To evaluate whether isoforms and genes were sufficiently identified in the sequencing, we conducted rarefaction analysis for multiple categories. The conducted analysis for each gene and isoform revealed that the gene rarefaction curves reached saturation across all samples, while rarefaction curves for isoforms approached saturation. Specifically, rarefaction curves for known isoforms achieved saturation, and those delineating known or novel genes showed a tendency towards saturation. Furthermore, rarefaction curves corresponding to isoforms within each categorized group likewise exhibited trends towards saturation.

Analysis of coding or non-coding isoforms

To assess the divergence between coding and non-coding isoforms within our Iso-Seq transcriptomic dataset, we commenced by analyzing their expression levels. It was observed that coding isoforms exhibited a significantly lower abundance compared to non-coding isoforms across all samples (ANOVA, P < 0.05) (Fig. 2a). Subsequently, these isoforms were categorized into “known” or “novel,” revealing a predominance of novel isoforms within both coding and non-coding categories (Fig. 2b). Further analysis was conducted on the classification and locational distribution of novel non-coding isoforms, which showed a majority classified as NNC and predominantly sense isoforms (Fig. 2c). In an additional comparison between the number of exons and the length of isoforms, it was found that the distribution of exon number and isoform length exhibited a parallel pattern among novel coding and known coding isoforms, as well as between novel non-coding and known non-coding isoforms (Fig. 2d). Furthermore, the distribution of these isoforms was noted to be uniform across all chromosomes (Fig. 2e).
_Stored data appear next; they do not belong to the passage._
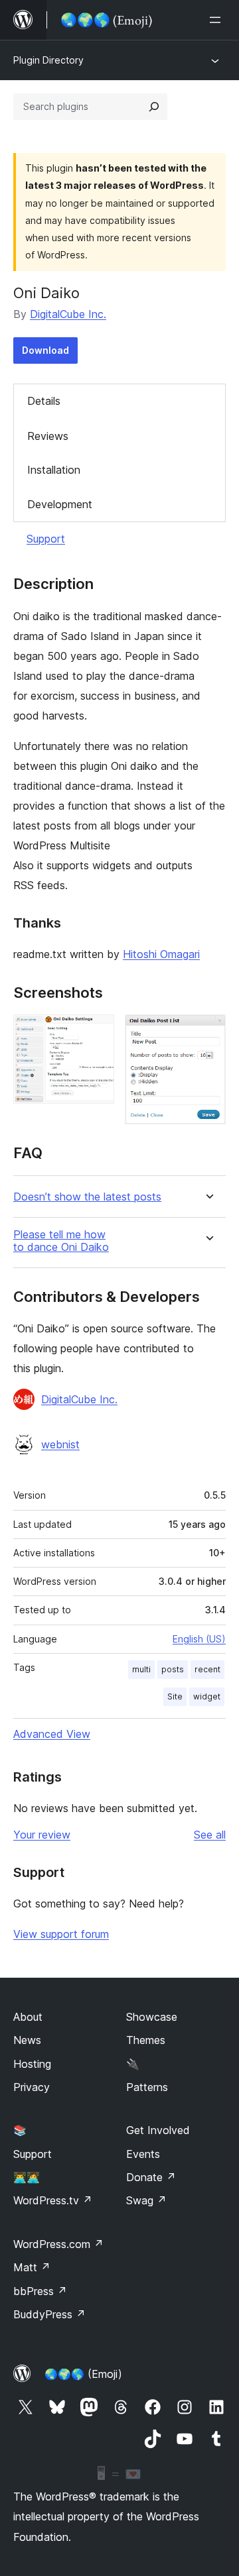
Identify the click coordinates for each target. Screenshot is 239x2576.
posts (172, 1669)
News (27, 2040)
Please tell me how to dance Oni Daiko (61, 1241)
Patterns (147, 2087)
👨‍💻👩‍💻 (26, 2177)
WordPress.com (58, 2244)
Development (59, 504)
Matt (31, 2267)
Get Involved (158, 2130)
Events (143, 2154)
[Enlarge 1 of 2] (96, 1032)
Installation (53, 469)
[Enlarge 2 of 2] (207, 1032)
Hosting (32, 2063)
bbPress (40, 2291)
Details (43, 400)
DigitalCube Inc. (68, 314)
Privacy (31, 2087)
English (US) (199, 1638)
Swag (146, 2200)
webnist (60, 1444)
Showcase (151, 2016)
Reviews (47, 436)
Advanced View (51, 1734)
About (27, 2016)
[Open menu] (218, 20)
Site (175, 1696)
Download (45, 350)
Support (46, 538)
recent (207, 1669)
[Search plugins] (154, 106)
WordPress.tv (52, 2200)
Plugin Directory (48, 60)
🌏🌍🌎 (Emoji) (83, 2374)
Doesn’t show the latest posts (87, 1197)
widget (206, 1696)
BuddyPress (49, 2314)
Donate (151, 2177)
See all (210, 1834)
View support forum (61, 1934)
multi (141, 1669)
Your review (41, 1834)
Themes (145, 2040)
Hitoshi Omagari (161, 954)
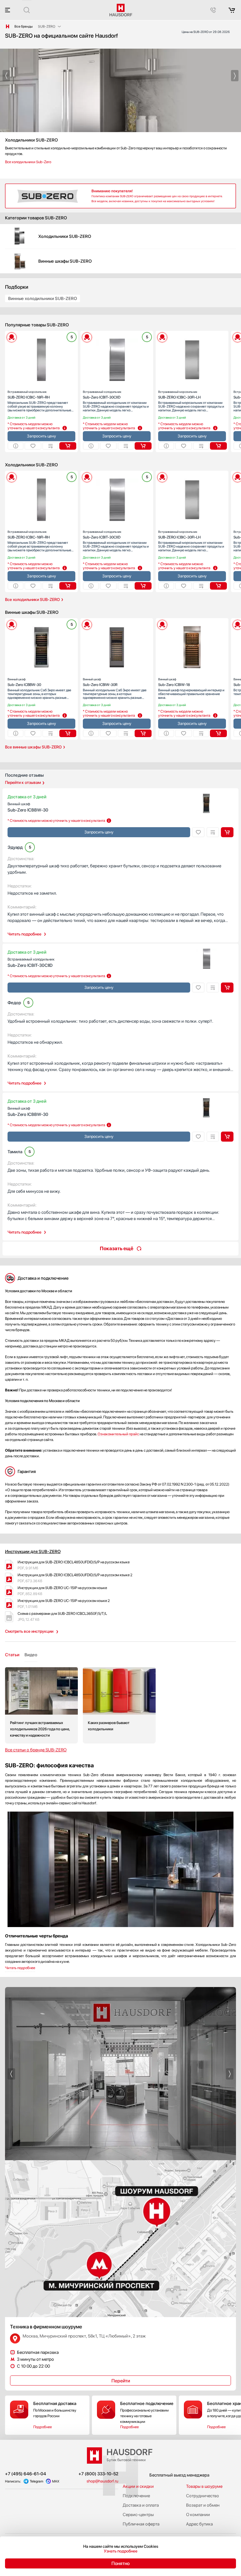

Analysis of paired-end sequencing data

A total of 533.61 Gb of clean reads were generated using the DNBSEQ-T7 platform. The mean TIN (Transcript Integrity Number) score was 84.85, with a median score ranging from 74.2 to 86.98. In excess of 73.8% of sequencing reads were mapped to genes (Fig. 3a), with a predominant localization within exonic regions compared to a lesser extent in intronic regions (Fig. 3b). This distribution pattern signifies the procurement of high-quality RNA-sequencing data from the five porcine tissue samples analyzed.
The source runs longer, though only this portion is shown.